Esse novo repasse ocorreu apenas oito dias após Flávio Bolsonaro ter enviado uma mensagem a Vorcaro cobrando parcelas atrasadas. Até então, o candidato à Presidência pelo PL afirmava que o último repasse do ex-banqueiro teria ocorrido em maio de 2025, meses antes do início das investigações sobre fraudes envolvendo o Banco Master.
As mensagens também indicam a possibilidade de uma nova parcela. Em 22 de outubro de 2025, o publicitário Thiago Miranda, que colaborou na captação de recursos para o filme, questionou Vorcaro se ele conseguiria “liberar as parcelas do filme”. O ex-banqueiro confirmou o envio de uma nova remessa e pediu que Miranda apresentasse suas desculpas a Flávio pelos atrasos.
Ainda não foi confirmada a efetividade desse segundo pagamento de US$ 1,6 milhão. Caso se confirme, o total desembolsado por Vorcaro para Dark Horse chegaria a aproximadamente US$ 14 milhões, ou R$ 72 milhões.
O acordo entre Vorcaro e Flávio previa um pagamento total de US$ 24 milhões para a produção. A Polícia Federal está investigando se os recursos enviados pelo ex-banqueiro foram realmente utilizados no filme ou se parte do dinheiro teve outro destino.

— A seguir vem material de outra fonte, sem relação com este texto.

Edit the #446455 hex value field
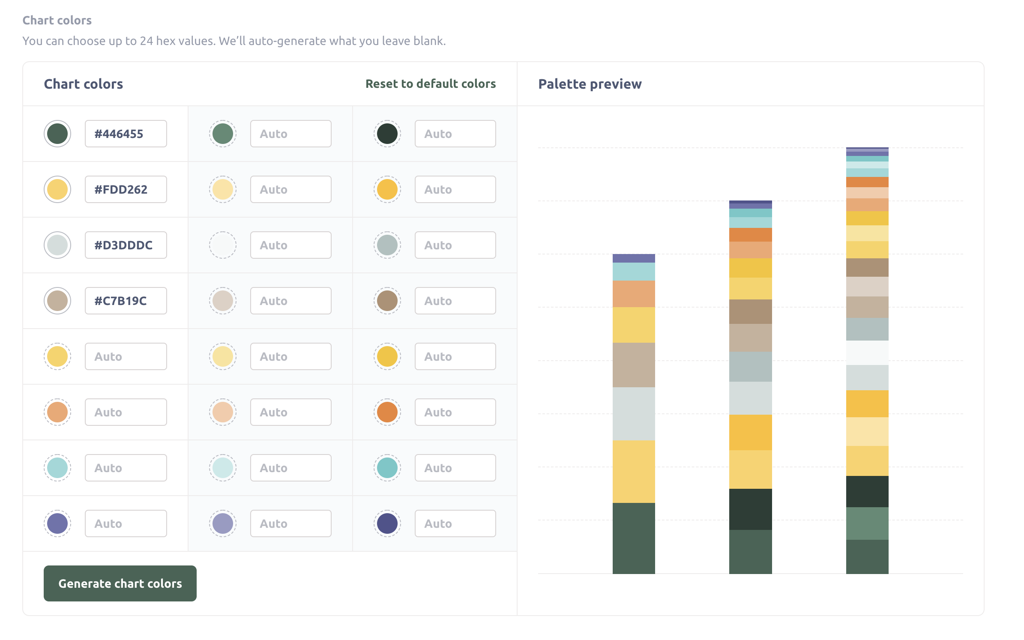Viewport: 1024px width, 640px height. coord(126,133)
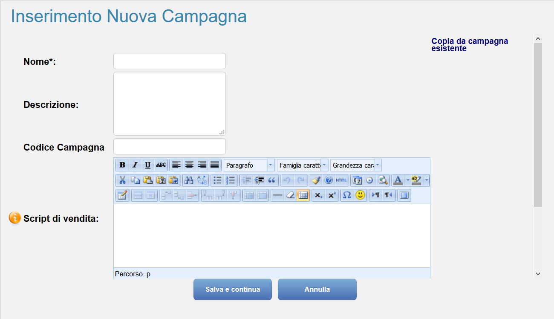
Task: Open Copia da campagna esistente link
Action: coord(470,45)
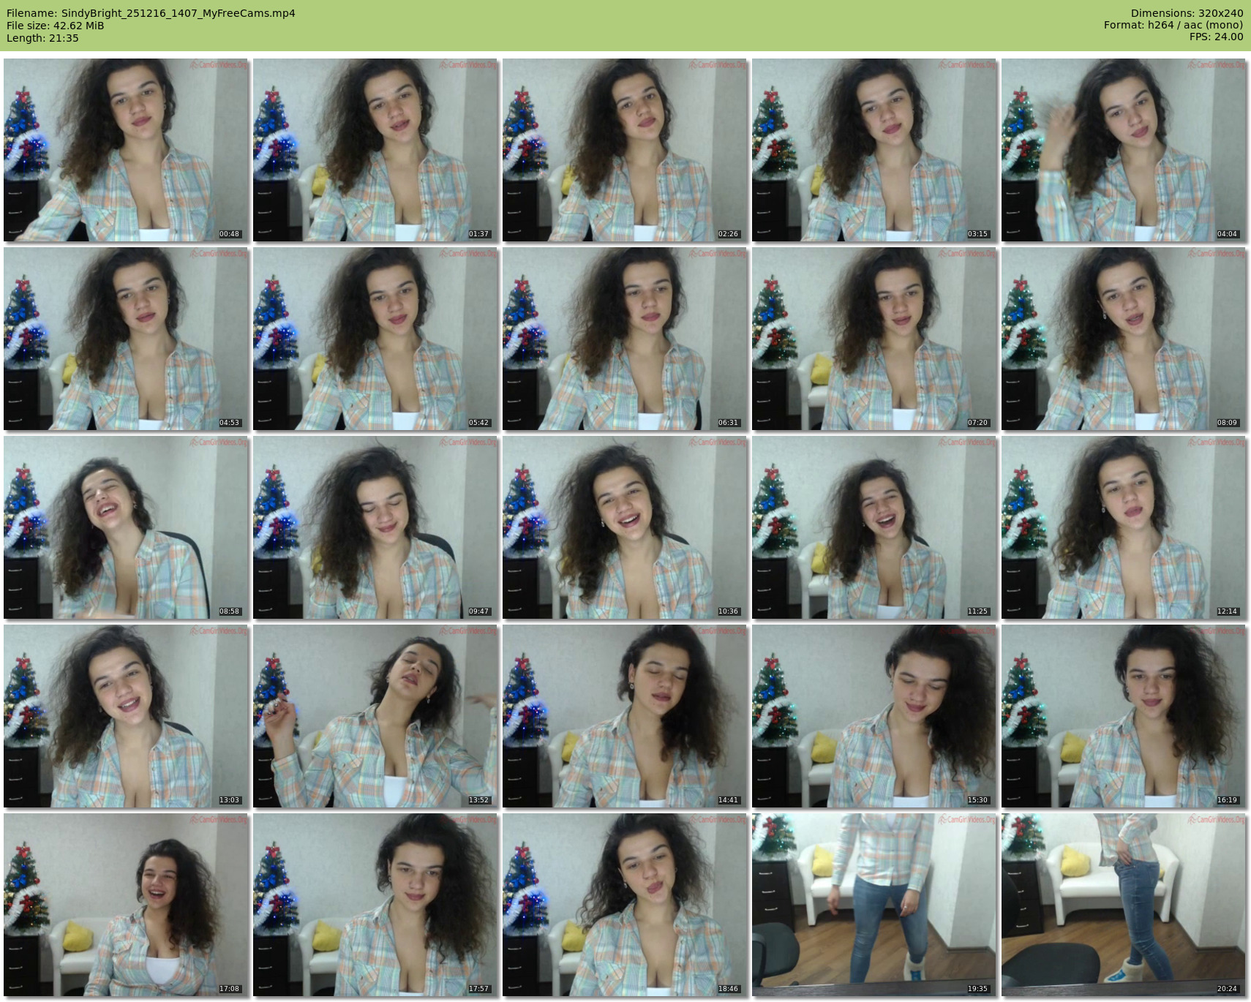The image size is (1251, 1002).
Task: Click the Filename text in the header
Action: click(x=151, y=13)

Uma das vertentes da investigação examina a possibilidade de que os recursos tenham sido usados para custear despesas de Eduardo Bolsonaro nos Estados Unidos, onde ele reside desde fevereiro de 2025. A PF também busca esclarecer se o dinheiro foi direcionado para outras ações de aliados do ex-presidente Jair Bolsonaro durante o governo de Donald Trump.
Os recursos eram enviados por meio do empresário Antônio Freixo Junior, conhecido como “Mineiro”, com destino ao Havengate Development Fund, que é administrado no Texas por Paulo Calixto, advogado especializado em imigração e apontado como amigo de Eduardo Bolsonaro. Posteriormente, os valores eram transferidos à produtora do filme.
Flávio Bolsonaro reiterou nesta terça-feira que não houve irregularidades no financiamento de Dark Horse. Segundo ele, o aporte foi um patrocínio privado para uma produção privada, sem envolvimento de autoridades públicas.
“Não tem absolutamente nada de errado em um patrocínio privado para um filme privado sobre o presidente Bolsonaro. Não houve nenhuma contrapartida por parte de qualquer autoridade pública.”
Vale ressaltar que governos estaduais, como durante a gestão do ex-governador do Rio de Janeiro Cláudio Castro (PL), investiram recursos públicos no banco, contestando a veracidade da alegação de “investimento privado”.
O senador também mencionou que a prestação de contas e uma perícia sobre os recursos já foram realizadas. A assessoria de Flávio, por sua vez, declarou que eventuais questionamentos a respeito dos pagamentos devem ser direcionados à produtora do filme.